The concept of average velocity is vital when studying motion in physics and calculus. It is a way to describe how quickly an object is changing its position over a period of time. To calculate average velocity, we use the simple formula: \[ v_{\text{avg}} = \frac{\Delta s}{\Delta t} \]Here, \( v_{\text{avg}} \) represents the average velocity, \( \Delta s \) is the change in position (also known as displacement), and \( \Delta t \) denotes the change in time. In the context of our exercise, where a silver dollar is dropped from the Washington Monument, we can find the average velocity between two time points by evaluating the position function: \[ s = -16t^2 + 555 \]at those points and then applying our average velocity formula. For example, between \( t = 2 \) seconds and \( t = 3 \) seconds, we calculate the average velocity by finding the difference in height at these times and dividing by the time interval, which is 1 second in this case. This will let us understand the 'overall' speed of the dollar over that one second span, ignoring the fluctuations that may happen within that interval.

Unlike average velocity, which looks at an interval of time, instantaneous velocity captures how fast an object is moving at a specific moment. It is effectively the speed and direction of an object at a particular instant. To find this in calculus, we take the derivative of the position-time function, which gives us the velocity-time function. From the original problem, the height function given is \[ s = -16t^2 + 555. \]The derivative of this function with respect to time, denoted as \( s'(t) \) or \( v(t) \), is \[ v(t) = -32t. \]This function tells us the instantaneous velocity of the silver dollar for any value of \( t \). By plugging in the values of \( t \) at the moments of interest, such as \( t=2 \) and \( t=3 \), we can calculate how fast the dollar was moving at those specific seconds. It's this precise approach that differentiates instantaneous velocity from the broader perspective of average velocity.

The act of deriving the instantaneous velocity from a position-time function represents one of the core applications of differentiation in calculus. Differentiation allows us to find the rate at which one variable changes with respect to another. In the case of our silver dollar, the position-time function is a downward parabola, expressed as \[ s = -16t^2 + 555. \]Differentiating this function with respect to time gives us \[ v(t) = s'(t) = \frac{d}{dt}(-16t^2 + 555) = -32t. \]This newly derived function expresses velocity as a function of time and reveals the instantaneous rate of change of the dollar’s height, that is, its velocity at any given moment during its fall.
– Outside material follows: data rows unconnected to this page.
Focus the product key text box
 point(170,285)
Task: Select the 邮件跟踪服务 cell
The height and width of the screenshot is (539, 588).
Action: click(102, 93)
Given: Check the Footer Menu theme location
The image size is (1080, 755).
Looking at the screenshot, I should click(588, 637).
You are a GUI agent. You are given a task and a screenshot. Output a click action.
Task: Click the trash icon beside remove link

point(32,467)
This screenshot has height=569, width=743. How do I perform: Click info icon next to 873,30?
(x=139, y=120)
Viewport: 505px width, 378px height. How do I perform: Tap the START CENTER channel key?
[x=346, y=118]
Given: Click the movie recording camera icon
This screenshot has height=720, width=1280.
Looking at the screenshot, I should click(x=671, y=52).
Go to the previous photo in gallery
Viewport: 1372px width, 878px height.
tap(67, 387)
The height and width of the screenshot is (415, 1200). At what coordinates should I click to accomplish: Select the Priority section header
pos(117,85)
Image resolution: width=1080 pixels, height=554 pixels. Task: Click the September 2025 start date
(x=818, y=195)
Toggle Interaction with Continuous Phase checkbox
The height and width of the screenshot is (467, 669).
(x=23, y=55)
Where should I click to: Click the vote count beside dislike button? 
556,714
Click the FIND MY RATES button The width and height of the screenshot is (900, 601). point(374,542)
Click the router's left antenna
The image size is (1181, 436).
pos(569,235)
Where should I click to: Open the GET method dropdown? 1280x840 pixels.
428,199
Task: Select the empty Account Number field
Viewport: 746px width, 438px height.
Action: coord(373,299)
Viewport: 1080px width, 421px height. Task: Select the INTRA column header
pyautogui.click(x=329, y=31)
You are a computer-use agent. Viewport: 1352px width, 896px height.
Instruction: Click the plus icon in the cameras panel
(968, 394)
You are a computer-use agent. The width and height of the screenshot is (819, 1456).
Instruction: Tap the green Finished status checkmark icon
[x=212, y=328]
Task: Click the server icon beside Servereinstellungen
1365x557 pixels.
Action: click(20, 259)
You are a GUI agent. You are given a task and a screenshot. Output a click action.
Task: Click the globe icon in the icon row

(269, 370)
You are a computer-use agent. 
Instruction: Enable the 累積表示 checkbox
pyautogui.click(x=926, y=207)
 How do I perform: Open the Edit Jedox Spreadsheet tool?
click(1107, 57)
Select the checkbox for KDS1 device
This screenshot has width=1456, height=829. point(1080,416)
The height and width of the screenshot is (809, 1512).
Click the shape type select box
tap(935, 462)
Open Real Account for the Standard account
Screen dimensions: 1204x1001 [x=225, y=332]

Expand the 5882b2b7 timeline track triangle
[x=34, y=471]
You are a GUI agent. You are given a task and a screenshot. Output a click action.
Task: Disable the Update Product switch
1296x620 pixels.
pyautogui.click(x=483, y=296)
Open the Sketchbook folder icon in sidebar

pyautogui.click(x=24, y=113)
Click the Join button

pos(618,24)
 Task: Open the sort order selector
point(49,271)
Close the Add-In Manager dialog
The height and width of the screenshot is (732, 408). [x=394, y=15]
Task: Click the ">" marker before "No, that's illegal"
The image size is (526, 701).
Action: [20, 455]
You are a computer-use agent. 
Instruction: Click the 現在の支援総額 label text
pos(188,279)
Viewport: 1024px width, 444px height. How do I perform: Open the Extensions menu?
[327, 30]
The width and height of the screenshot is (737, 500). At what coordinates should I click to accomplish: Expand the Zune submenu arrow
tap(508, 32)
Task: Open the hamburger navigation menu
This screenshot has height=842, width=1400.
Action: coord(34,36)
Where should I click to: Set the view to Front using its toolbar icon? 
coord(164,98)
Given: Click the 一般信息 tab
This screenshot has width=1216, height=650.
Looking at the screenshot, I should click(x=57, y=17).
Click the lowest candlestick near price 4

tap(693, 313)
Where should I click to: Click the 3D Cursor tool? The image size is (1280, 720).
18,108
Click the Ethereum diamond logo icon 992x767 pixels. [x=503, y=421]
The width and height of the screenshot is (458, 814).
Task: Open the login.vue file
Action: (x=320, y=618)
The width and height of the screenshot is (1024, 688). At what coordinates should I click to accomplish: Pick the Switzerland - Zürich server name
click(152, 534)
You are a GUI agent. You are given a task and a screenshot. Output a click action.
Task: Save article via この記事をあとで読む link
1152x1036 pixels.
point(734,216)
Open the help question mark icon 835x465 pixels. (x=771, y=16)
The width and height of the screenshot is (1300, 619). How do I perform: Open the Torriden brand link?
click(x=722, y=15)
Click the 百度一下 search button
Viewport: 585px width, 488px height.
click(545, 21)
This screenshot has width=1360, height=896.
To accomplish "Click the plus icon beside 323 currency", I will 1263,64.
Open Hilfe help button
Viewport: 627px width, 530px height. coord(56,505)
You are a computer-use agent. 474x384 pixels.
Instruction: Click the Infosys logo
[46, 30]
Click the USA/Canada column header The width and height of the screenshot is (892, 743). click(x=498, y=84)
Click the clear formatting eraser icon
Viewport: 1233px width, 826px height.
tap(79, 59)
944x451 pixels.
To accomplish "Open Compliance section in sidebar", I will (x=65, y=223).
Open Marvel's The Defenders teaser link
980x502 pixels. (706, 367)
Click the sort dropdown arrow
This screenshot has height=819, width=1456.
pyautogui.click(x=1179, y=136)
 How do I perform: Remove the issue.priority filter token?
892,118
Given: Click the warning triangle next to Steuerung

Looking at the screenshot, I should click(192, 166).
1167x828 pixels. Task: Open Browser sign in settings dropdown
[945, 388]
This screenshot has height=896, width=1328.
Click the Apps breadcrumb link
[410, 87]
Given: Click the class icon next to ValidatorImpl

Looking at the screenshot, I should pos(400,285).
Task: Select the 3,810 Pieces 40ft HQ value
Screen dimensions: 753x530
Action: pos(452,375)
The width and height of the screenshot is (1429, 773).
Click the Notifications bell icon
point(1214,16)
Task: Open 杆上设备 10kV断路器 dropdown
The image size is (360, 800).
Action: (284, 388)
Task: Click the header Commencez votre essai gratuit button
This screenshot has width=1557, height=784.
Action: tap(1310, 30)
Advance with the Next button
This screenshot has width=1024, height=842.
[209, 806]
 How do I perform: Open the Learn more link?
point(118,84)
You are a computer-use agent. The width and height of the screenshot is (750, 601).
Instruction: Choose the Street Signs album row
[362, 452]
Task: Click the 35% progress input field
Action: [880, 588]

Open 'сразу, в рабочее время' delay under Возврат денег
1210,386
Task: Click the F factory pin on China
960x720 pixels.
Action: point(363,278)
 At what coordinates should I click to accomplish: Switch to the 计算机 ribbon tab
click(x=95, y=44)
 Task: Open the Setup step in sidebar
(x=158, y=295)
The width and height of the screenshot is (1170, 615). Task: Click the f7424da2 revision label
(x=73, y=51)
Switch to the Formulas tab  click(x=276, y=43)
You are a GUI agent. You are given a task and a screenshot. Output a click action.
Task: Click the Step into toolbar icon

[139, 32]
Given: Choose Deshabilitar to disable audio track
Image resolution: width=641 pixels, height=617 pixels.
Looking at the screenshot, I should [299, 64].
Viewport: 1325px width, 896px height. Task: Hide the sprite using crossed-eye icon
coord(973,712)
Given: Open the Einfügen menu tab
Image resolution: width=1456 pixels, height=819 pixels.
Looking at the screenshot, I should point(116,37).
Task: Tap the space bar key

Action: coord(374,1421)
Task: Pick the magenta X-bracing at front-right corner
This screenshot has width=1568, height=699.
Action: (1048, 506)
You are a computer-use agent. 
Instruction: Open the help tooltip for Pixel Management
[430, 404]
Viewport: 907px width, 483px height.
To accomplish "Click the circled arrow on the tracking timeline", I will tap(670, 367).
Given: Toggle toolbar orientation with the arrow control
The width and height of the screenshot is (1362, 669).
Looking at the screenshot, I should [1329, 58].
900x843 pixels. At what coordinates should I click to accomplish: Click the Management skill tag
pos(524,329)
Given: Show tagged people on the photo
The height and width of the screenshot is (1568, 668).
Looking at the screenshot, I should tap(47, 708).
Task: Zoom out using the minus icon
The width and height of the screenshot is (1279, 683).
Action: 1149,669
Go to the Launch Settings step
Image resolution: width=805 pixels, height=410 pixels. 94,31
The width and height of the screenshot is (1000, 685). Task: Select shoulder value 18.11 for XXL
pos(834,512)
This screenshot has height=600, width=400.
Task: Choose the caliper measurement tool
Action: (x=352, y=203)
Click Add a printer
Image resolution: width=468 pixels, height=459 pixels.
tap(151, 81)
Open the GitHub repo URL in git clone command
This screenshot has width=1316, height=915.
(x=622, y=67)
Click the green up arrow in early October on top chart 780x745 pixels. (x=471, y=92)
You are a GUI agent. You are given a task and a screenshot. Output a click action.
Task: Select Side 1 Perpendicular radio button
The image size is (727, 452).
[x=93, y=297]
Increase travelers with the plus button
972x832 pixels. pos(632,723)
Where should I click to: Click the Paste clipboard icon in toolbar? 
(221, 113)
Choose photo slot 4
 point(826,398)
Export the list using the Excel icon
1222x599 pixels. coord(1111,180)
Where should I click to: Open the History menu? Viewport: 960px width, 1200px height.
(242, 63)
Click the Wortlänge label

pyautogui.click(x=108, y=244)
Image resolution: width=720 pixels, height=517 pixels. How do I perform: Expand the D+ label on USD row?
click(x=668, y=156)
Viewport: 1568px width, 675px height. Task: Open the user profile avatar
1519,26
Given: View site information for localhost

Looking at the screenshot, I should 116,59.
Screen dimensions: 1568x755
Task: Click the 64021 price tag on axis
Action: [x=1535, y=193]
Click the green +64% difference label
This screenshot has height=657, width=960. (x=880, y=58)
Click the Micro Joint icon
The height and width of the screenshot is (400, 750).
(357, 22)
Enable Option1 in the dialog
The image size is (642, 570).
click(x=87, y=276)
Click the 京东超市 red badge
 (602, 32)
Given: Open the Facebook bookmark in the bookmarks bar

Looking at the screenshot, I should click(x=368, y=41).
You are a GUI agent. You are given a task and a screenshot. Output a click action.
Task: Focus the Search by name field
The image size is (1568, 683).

The power of differentiation lies in its ability to transform a static position equation into a dynamic velocity equation, offering a clear and precise look into the object's motion at each infinitesimal point in time.

Determining the velocity at ground impact is a compelling question in the study of motion, as it represents the speed just before an object collides with the Earth. Calculating this requires knowing two pieces of information: the time when the object hits the ground and the instantaneous velocity function. From our earlier steps, we've determined that we can set the height function equal to zero to find out when the object lands:\[ 0 = -16t^2 + 555. \]Through algebraic manipulation, one can solve for the time \( t \) at which the dollar reaches ground level. Then, by substituting this value of \( t \) back into our velocity-time function, \[ v(t) = -32t, \]we can find out the velocity at that precise moment. This gives us a numerical representation of the speed at which the silver dollar strikes the ground, a crucial piece of information for understanding the kinematics of objects under the influence of gravity.